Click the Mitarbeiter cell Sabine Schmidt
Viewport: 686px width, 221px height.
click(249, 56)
◇ ◇ ◇
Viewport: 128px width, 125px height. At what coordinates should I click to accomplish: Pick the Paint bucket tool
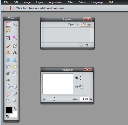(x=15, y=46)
◇ ◇ ◇
» Requirements
Take the lines starting at the one containing "Click the Mitarbeiter cell Sabine Schmidt" and ending at the one containing "click(249, 56)", and swap "Mitarbeiter" for "Employee" while leaving everything else untouched. Give back only those lines.

» Written response
Click the Employee cell Sabine Schmidt
Viewport: 686px width, 221px height.
click(249, 56)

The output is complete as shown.